Pen also advised WestJet workers to refrain from booking employee travel.

“Rest assured our focus remains at the bargaining table and we believe, with a commitment from both parties, an agreement is achievable,” Pen wrote to employees.

AMFA regional director Will Abbott, who chairs the union’s WestJet-AMFA negotiating committee, told CBC News that the lockout notice was “not unexpected.”

“We feel that it’s unfortunate that it comes to this, but we remain to negotiate in good faith. Nothing is going to be resolved until we get to the finish line. What needs to be done is a collective bargaining agreement that both sides can live with,” he said.

Issues remain benefits and pay

Abbott says the biggest outstanding issues are what he calls “quality-of-life issues,” including benefits and pay.

“We also have to make sure that we have language that protects the jobs that you do. You can have all the money in the world, but if you don’t have the language to protect your job, you’re not going to earn,” he said.

In a statement posted Saturday to the airline’s website, Pen defended the airline’s latest offer to the union. 

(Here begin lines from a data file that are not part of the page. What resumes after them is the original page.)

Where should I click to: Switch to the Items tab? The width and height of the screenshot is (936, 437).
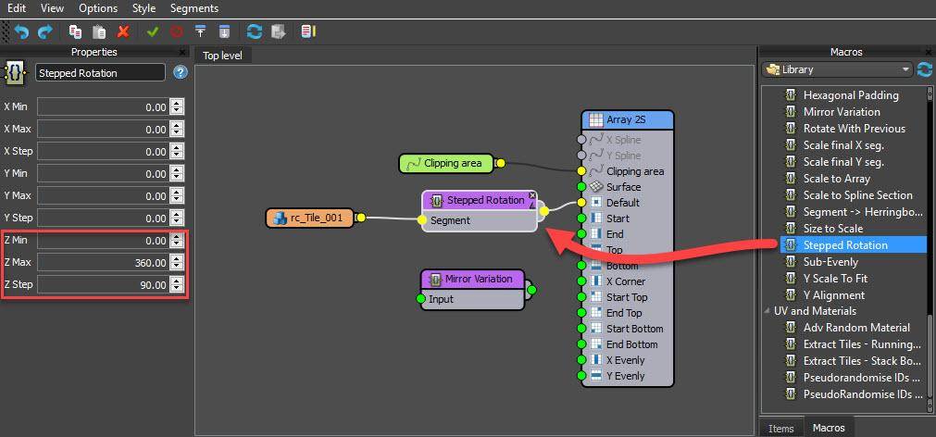point(780,428)
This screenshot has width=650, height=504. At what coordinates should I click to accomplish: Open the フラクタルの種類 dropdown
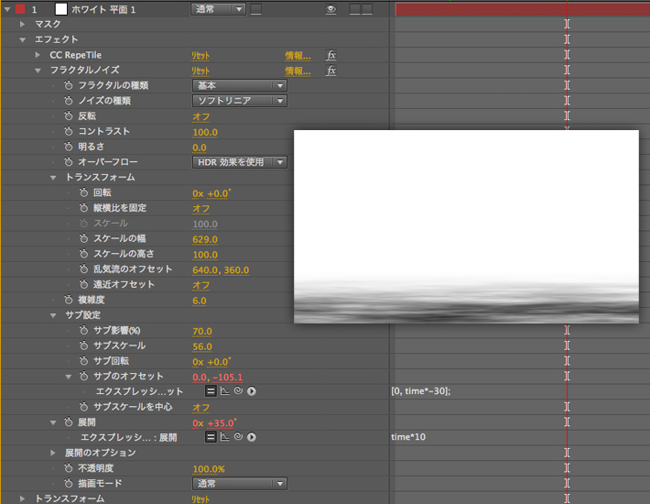[x=239, y=85]
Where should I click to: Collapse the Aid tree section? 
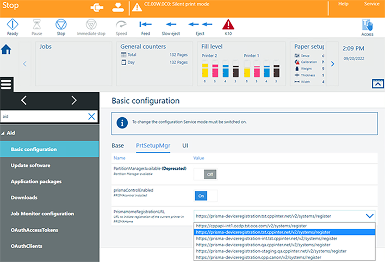4,133
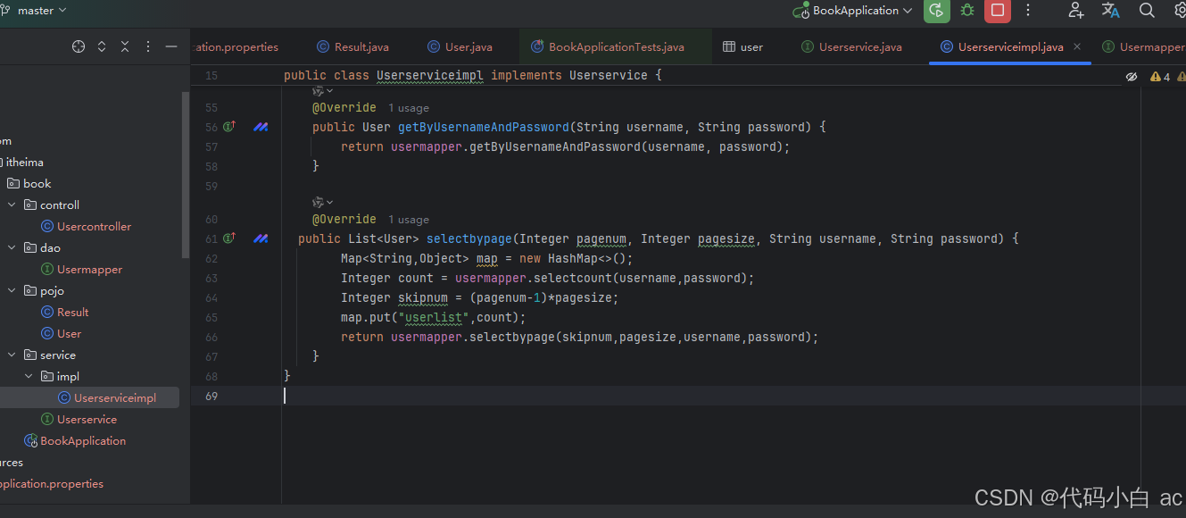
Task: Stop the running application
Action: pyautogui.click(x=997, y=11)
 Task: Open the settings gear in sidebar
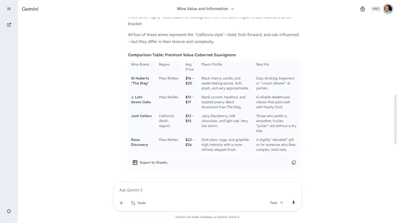coord(9,211)
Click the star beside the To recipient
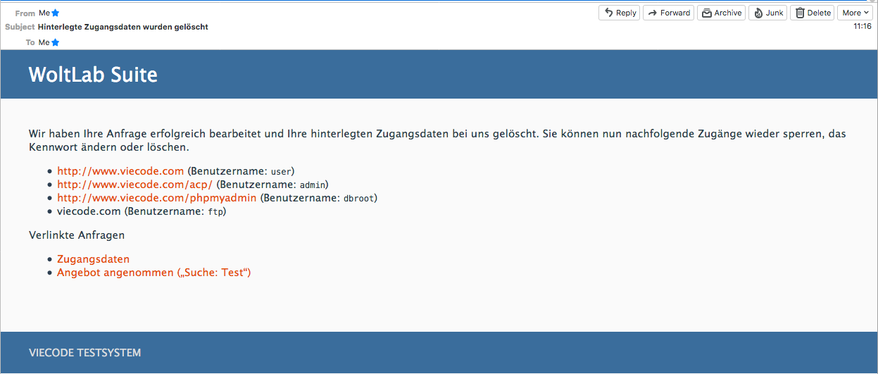The height and width of the screenshot is (374, 878). [x=56, y=42]
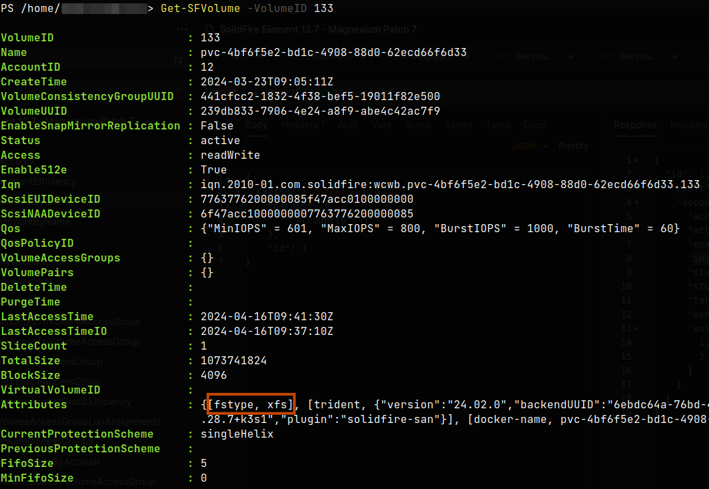Open the three-dots menu near collection title

tap(182, 29)
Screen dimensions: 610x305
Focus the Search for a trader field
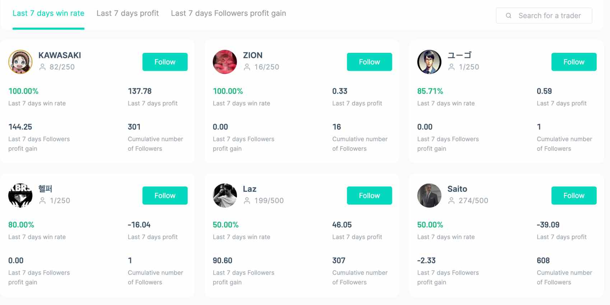point(549,16)
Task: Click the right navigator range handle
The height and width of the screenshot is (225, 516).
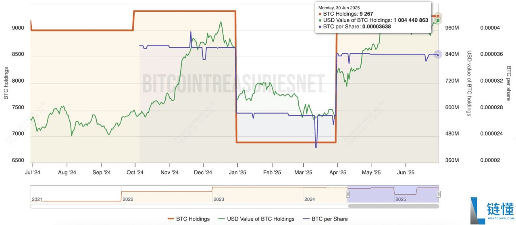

“The WestJet Group has presented an offer to AMFA that would make WestJet aircraft maintenance engineers the highest paid in Canada, with a cumulative wage increase of over 20 per cent across the span of the collective agreement. The offer would also deliver industry leading work-life balance standards and strong commitments to job security,” the statement said.

“We sincerely value the work and contributions of our aircraft maintenance engineers, and our proposed agreement reflects this. We are unwaveringly committed to reaching an agreement to prevent travel disruption, however, we are equally prepared to protect the travel plans of our guests and to provide long-term stability and security for all employees at the WestJet Group.”

Abbott says AMFA plans to keep negotiating, despite the lockout notice. When asked to rate the chances of Tuesday’s work stoppage being avoided, he said he was the wrong person to ask.

“I didn’t serve the lockout, so I can say that question would be in WestJet’s court.”